------ Фрагмент страницы

Коммунальная квартира в Петербурге, где жил знаменитый писатель Сергей Довлатов, выставлена на продажу за 200 миллионов рублей. Корреспондент Север.Реалии выяснила, почему, если ее продадут, с идеей музея-квартиры писателя придется распрощаться.
200 миллионов рублей запросили за семикомнатную коммунальную квартиру на улице Рубинштейна, 23, в Петербурге. В декабре за нее хотели 40 миллионов, потом это объявление исчезло и появилось другое, где цена взлетела в пять раз. В этой квартире больше 30 лет, с 1944 по 1975 год, жил писатель Сергей Довлатов, о чем свидетельствует мемориальная доска на стене дома.
– О продаже квартиры мне рассказала риелтор, наш друг и поклонница Довлатова, которая помогала нам, узнавала насчет возможности выкупа этой квартиры, собирала документы, – говорит одна из организаторов довлатовского фестиваля "День Д" Анастасия Принцева. – Мы потом позвонили по телефону, указанному в объявлении, и его тут же сняли, хотя собственники говорят, что они по-прежнему квартиру продают.
Фестиваль "День Д" существует пять лет, и все эти годы его организаторы искали спонсора, чтобы выкупить довлатовскую квартиру.
– Мы трижды просили у города субсидии на фестиваль, но городской Комитет по культуре всего один раз дал нам 1,5 миллиона рублей, в остальных случаях отказал – о какой помощи в выкупе квартиры может идти речь? Видимо, город в этом не заинтересован, – считает Принцева. –Хотя недавно выяснилось, что, когда открывали мемориальную доску, Валентина Матвиенко предлагала дочери Довлатова Кате выкупить квартиру для создания музея. Но та отказалась: вспомнила, что Довлатов отрицательно относился к литературным музеям как к скопищу ненужного хлама. Мы потом уже поговорили и с Катей, и с Леной (вдова писателя. – СР) про музей, и они не возражали – только чтобы там не было алкоголя.
Такие же квартиры в этом доме продаются за 20–30 млн рублей. Ценник на довлатовскую квартиру взлетел в десять раз после того, как питерский девелопер Максим Левченко выкупил соседнюю с коммуналкой Бродского квартиру за 36 млн рублей под частный музей. Она вплотную примыкает к той коммунальной квартире, где в середине прошлого века "полторы комнаты" (так называл эти "хоромы" сам Бродский) занимала семья нобелевского лауреата по литературе.
Автор идеи довлатовского фестиваля и его создатель, известный петербургский историк Лев Лурье, считает, что сделать музей в бывшей довлатовской квартире будет непросто.
– Дом этот тяжелый. Здесь была история с табличками "Последнего адреса", это память о репрессированных людях, живших в этом доме. Их здесь оказалось довольно много. А так жильцы добились того, чтобы все эти таблички были сняты. Эта инициативная группа закалилась в боях с ресторанами улицы Рубинштейна, они успешно боролись и с нашим фестивалем, так что мы отказались от мысли проводить его в этом дворе.

------------
------ Выдержка из данных

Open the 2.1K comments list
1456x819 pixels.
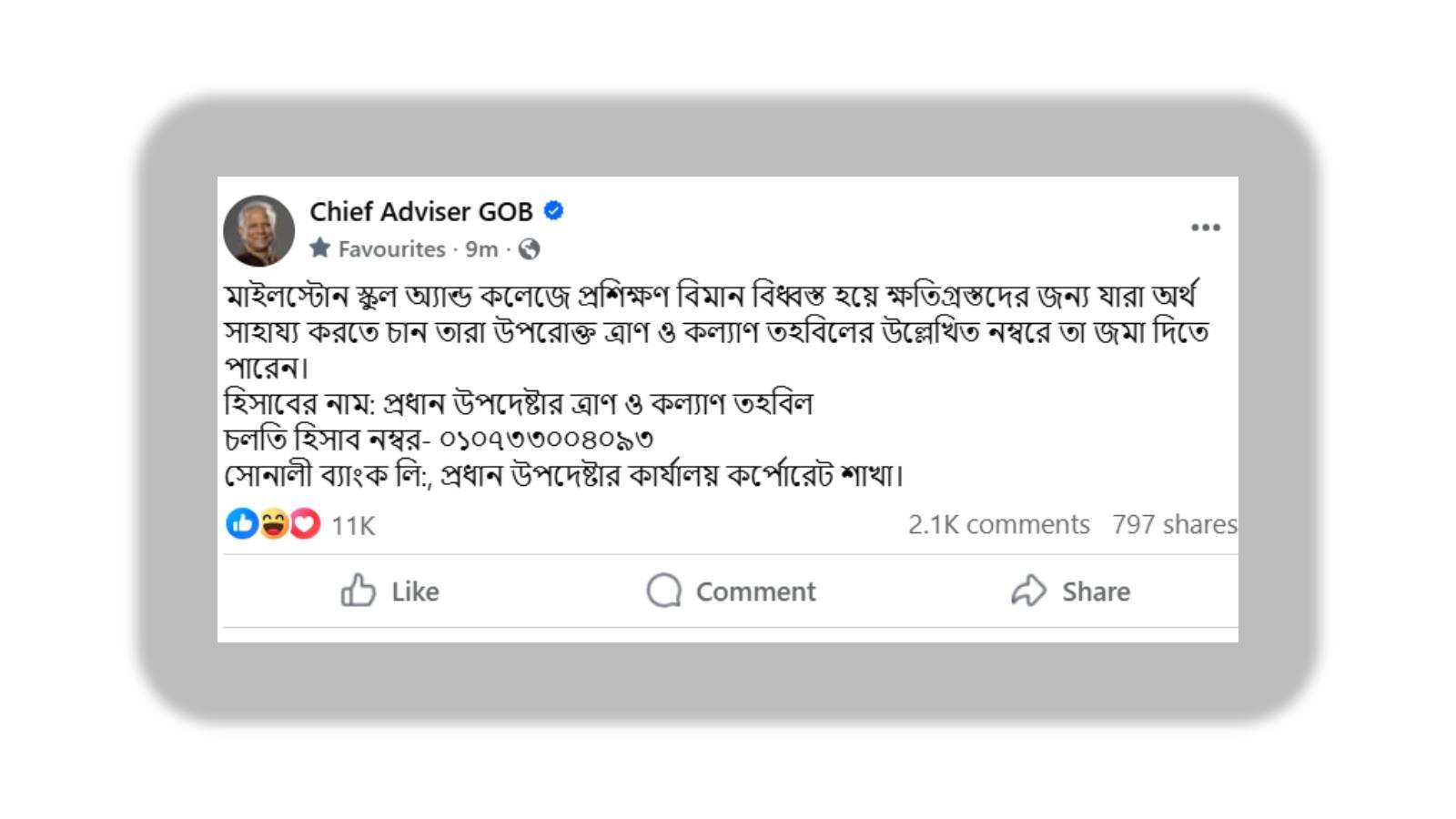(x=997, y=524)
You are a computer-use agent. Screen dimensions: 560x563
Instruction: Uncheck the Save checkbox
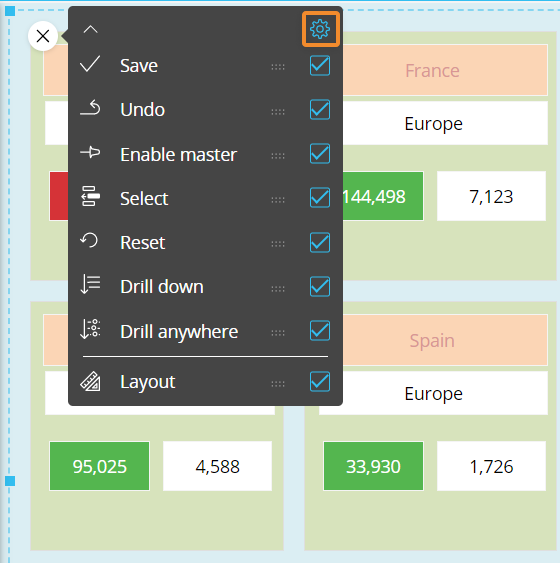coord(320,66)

------------

→ Задача: Повторите дословно отрывок из заметки о квартире Довлатова: от слов «Такие же квартиры» до слов «лауреата по литературе.» включительно.

→ Ответ:
Такие же квартиры в этом доме продаются за 20–30 млн рублей. Ценник на довлатовскую квартиру взлетел в десять раз после того, как питерский девелопер Максим Левченко выкупил соседнюю с коммуналкой Бродского квартиру за 36 млн рублей под частный музей. Она вплотную примыкает к той коммунальной квартире, где в середине прошлого века "полторы комнаты" (так называл эти "хоромы" сам Бродский) занимала семья нобелевского лауреата по литературе.